= Records for the exercise =
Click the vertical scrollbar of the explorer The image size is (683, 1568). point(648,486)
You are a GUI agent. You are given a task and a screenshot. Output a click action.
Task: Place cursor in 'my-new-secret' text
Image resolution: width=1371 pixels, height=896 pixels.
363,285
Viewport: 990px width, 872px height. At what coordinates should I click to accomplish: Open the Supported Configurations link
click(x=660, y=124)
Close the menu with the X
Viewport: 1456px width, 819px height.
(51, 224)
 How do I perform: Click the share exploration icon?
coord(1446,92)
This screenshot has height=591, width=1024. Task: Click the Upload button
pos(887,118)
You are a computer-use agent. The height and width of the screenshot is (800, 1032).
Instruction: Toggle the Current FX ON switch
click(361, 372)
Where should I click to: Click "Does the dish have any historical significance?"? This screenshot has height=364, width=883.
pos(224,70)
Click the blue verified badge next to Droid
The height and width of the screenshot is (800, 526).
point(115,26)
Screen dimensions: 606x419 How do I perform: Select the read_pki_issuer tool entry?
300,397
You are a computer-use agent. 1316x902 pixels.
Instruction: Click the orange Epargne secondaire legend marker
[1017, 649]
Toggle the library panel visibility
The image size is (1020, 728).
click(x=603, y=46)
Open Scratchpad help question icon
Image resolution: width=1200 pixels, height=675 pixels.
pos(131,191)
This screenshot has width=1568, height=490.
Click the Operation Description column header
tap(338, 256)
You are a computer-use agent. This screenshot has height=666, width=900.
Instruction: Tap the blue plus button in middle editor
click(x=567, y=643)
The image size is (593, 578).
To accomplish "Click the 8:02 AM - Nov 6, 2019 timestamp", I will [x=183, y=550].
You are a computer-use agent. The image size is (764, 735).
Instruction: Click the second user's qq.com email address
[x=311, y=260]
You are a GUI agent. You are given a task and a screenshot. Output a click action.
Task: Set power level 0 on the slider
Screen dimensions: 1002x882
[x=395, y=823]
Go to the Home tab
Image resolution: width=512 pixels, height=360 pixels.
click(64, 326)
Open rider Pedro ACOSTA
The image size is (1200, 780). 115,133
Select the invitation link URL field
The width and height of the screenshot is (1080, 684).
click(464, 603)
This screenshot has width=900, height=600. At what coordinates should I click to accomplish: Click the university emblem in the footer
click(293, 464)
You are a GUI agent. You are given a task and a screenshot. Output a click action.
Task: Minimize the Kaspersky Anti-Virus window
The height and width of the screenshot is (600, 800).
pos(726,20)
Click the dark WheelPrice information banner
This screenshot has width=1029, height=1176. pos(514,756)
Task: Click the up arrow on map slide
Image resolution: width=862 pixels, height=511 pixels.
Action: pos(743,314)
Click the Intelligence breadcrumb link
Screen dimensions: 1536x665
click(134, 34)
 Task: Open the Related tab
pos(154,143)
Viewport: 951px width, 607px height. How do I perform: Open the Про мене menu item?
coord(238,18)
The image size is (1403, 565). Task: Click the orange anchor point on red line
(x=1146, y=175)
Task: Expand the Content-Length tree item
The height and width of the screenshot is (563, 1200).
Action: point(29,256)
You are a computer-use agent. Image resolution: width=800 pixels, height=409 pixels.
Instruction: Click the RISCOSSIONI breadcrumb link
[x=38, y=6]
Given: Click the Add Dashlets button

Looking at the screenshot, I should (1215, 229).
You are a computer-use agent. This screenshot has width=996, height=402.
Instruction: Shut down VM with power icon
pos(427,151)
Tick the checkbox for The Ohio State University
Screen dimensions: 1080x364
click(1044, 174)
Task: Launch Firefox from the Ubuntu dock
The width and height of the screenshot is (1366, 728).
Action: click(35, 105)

= Your task =
Which lines of the material contain "agent"? List them.

= Reply =
You are a GUI agent. You are given a task and a screenshot. Output a click action.
You are a computer-use agent. The height and width of the screenshot is (800, 1032).
You are a computer-use agent. 1316x902 pixels.
You are a computer-use agent. This screenshot has height=666, width=900.
You are a computer-use agent. The image size is (764, 735).
You are a GUI agent. You are given a task and a screenshot. Output a click action.
You are a GUI agent. You are given a task and a screenshot. Output a click action.
You are a computer-use agent. Image resolution: width=800 pixels, height=409 pixels.
You are a computer-use agent. This screenshot has width=996, height=402.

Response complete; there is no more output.